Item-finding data
%%

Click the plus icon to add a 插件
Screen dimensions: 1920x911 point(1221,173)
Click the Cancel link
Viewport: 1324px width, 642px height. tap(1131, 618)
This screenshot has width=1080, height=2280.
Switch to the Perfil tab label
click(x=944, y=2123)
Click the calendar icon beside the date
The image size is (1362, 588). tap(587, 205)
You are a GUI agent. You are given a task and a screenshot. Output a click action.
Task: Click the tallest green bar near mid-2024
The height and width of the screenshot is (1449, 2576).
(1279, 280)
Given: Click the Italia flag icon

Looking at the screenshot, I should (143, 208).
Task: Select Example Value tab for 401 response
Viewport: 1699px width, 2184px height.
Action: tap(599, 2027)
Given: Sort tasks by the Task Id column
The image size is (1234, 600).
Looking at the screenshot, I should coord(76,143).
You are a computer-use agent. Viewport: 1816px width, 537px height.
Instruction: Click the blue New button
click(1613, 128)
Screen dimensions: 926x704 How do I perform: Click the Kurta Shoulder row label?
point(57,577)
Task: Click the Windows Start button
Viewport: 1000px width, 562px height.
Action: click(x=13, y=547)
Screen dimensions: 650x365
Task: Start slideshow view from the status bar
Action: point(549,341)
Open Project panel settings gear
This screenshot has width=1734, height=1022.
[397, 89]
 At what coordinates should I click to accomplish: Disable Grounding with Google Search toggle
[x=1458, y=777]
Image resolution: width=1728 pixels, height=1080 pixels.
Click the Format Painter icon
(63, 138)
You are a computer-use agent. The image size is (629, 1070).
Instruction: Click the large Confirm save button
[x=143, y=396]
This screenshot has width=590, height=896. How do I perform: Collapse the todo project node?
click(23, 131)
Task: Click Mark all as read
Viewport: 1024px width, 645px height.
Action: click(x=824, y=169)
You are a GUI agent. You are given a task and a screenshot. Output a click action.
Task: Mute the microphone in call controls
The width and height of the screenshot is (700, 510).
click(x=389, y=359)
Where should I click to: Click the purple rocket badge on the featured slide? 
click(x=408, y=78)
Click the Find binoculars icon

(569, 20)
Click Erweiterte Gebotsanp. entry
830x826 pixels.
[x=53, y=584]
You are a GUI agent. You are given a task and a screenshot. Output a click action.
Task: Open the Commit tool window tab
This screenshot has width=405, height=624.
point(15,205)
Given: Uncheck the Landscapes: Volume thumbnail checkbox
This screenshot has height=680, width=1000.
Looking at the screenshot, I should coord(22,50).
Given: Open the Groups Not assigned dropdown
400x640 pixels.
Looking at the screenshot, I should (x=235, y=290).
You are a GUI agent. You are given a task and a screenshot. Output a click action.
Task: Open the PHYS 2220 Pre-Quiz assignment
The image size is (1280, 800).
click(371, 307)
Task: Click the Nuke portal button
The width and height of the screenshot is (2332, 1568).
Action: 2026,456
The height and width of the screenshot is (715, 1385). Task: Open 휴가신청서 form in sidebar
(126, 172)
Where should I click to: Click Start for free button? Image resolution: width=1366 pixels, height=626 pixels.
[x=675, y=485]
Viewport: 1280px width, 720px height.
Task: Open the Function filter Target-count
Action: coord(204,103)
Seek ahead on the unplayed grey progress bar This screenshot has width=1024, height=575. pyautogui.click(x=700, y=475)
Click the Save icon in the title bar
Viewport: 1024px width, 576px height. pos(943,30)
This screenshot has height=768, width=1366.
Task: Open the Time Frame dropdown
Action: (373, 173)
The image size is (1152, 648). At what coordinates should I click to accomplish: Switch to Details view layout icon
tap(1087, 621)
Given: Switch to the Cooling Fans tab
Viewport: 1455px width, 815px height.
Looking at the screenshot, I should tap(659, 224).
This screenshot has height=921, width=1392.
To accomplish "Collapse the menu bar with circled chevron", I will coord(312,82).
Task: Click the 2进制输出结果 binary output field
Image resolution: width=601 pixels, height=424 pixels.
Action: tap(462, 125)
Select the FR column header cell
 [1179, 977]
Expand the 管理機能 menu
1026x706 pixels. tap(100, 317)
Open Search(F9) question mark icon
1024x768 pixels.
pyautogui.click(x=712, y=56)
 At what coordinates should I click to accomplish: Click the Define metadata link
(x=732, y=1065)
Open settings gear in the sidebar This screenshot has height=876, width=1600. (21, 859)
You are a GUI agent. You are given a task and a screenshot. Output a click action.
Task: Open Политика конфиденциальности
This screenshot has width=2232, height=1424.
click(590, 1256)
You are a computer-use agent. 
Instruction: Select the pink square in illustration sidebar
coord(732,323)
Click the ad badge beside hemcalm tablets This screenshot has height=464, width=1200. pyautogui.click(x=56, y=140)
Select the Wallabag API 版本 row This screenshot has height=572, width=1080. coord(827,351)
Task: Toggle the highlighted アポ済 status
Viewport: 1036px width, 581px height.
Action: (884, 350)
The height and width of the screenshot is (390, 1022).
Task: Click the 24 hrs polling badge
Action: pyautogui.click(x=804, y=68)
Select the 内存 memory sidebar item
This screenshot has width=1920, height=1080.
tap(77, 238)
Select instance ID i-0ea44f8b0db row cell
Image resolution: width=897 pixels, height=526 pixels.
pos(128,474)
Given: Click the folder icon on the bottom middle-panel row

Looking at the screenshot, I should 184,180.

%%

Swap every "Instruction" in the data above for "Command", and write out the data again with nothing else changed.

Click the plus icon to add a 插件
Screen dimensions: 1920x911 point(1221,173)
Click the Cancel link
Viewport: 1324px width, 642px height. tap(1131, 618)
This screenshot has width=1080, height=2280.
Switch to the Perfil tab label
click(x=944, y=2123)
Click the calendar icon beside the date
The image size is (1362, 588). tap(587, 205)
You are a GUI agent. You are given a task and a screenshot. Output a click action.
Task: Click the tallest green bar near mid-2024
The height and width of the screenshot is (1449, 2576).
(1279, 280)
Given: Click the Italia flag icon

Looking at the screenshot, I should (143, 208).
Task: Select Example Value tab for 401 response
Viewport: 1699px width, 2184px height.
Action: tap(599, 2027)
Given: Sort tasks by the Task Id column
The image size is (1234, 600).
Looking at the screenshot, I should coord(76,143).
You are a computer-use agent. Viewport: 1816px width, 537px height.
Command: Click the blue New button
click(1613, 128)
Screen dimensions: 926x704 How do I perform: Click the Kurta Shoulder row label?
point(57,577)
Task: Click the Windows Start button
Viewport: 1000px width, 562px height.
Action: click(x=13, y=547)
Screen dimensions: 650x365
Task: Start slideshow view from the status bar
Action: point(549,341)
Open Project panel settings gear
This screenshot has width=1734, height=1022.
[397, 89]
 At what coordinates should I click to accomplish: Disable Grounding with Google Search toggle
[x=1458, y=777]
Image resolution: width=1728 pixels, height=1080 pixels.
Click the Format Painter icon
(63, 138)
You are a computer-use agent. The image size is (629, 1070).
Command: Click the large Confirm save button
[x=143, y=396]
This screenshot has width=590, height=896. How do I perform: Collapse the todo project node?
click(23, 131)
Task: Click Mark all as read
Viewport: 1024px width, 645px height.
Action: click(x=824, y=169)
You are a GUI agent. You are given a task and a screenshot. Output a click action.
Task: Mute the microphone in call controls
The width and height of the screenshot is (700, 510).
click(x=389, y=359)
Where should I click to: Click the purple rocket badge on the featured slide? 
click(x=408, y=78)
Click the Find binoculars icon

(569, 20)
Click Erweiterte Gebotsanp. entry
830x826 pixels.
[x=53, y=584]
You are a GUI agent. You are given a task and a screenshot. Output a click action.
Task: Open the Commit tool window tab
This screenshot has width=405, height=624.
point(15,205)
Given: Uncheck the Landscapes: Volume thumbnail checkbox
This screenshot has height=680, width=1000.
Looking at the screenshot, I should coord(22,50).
Given: Open the Groups Not assigned dropdown
400x640 pixels.
Looking at the screenshot, I should (x=235, y=290).
You are a GUI agent. You are given a task and a screenshot. Output a click action.
Task: Open the PHYS 2220 Pre-Quiz assignment
The image size is (1280, 800).
click(371, 307)
Task: Click the Nuke portal button
The width and height of the screenshot is (2332, 1568).
Action: 2026,456
The height and width of the screenshot is (715, 1385). Task: Open 휴가신청서 form in sidebar
(126, 172)
Where should I click to: Click Start for free button? Image resolution: width=1366 pixels, height=626 pixels.
[x=675, y=485]
Viewport: 1280px width, 720px height.
Task: Open the Function filter Target-count
Action: coord(204,103)
Seek ahead on the unplayed grey progress bar This screenshot has width=1024, height=575. pyautogui.click(x=700, y=475)
Click the Save icon in the title bar
Viewport: 1024px width, 576px height. pos(943,30)
This screenshot has height=768, width=1366.
Task: Open the Time Frame dropdown
Action: (373, 173)
The image size is (1152, 648). At what coordinates should I click to accomplish: Switch to Details view layout icon
tap(1087, 621)
Given: Switch to the Cooling Fans tab
Viewport: 1455px width, 815px height.
Looking at the screenshot, I should tap(659, 224).
This screenshot has height=921, width=1392.
To accomplish "Collapse the menu bar with circled chevron", I will coord(312,82).
Task: Click the 2进制输出结果 binary output field
Image resolution: width=601 pixels, height=424 pixels.
Action: tap(462, 125)
Select the FR column header cell
 [1179, 977]
Expand the 管理機能 menu
1026x706 pixels. tap(100, 317)
Open Search(F9) question mark icon
1024x768 pixels.
pyautogui.click(x=712, y=56)
 At what coordinates should I click to accomplish: Click the Define metadata link
(x=732, y=1065)
Open settings gear in the sidebar This screenshot has height=876, width=1600. (21, 859)
You are a GUI agent. You are given a task and a screenshot. Output a click action.
Task: Open Политика конфиденциальности
This screenshot has width=2232, height=1424.
click(590, 1256)
You are a computer-use agent. 
Command: Select the pink square in illustration sidebar
coord(732,323)
Click the ad badge beside hemcalm tablets This screenshot has height=464, width=1200. pyautogui.click(x=56, y=140)
Select the Wallabag API 版本 row This screenshot has height=572, width=1080. coord(827,351)
Task: Toggle the highlighted アポ済 status
Viewport: 1036px width, 581px height.
Action: (884, 350)
The height and width of the screenshot is (390, 1022).
Task: Click the 24 hrs polling badge
Action: pyautogui.click(x=804, y=68)
Select the 内存 memory sidebar item
This screenshot has width=1920, height=1080.
tap(77, 238)
Select instance ID i-0ea44f8b0db row cell
Image resolution: width=897 pixels, height=526 pixels.
pos(128,474)
Given: Click the folder icon on the bottom middle-panel row

Looking at the screenshot, I should 184,180.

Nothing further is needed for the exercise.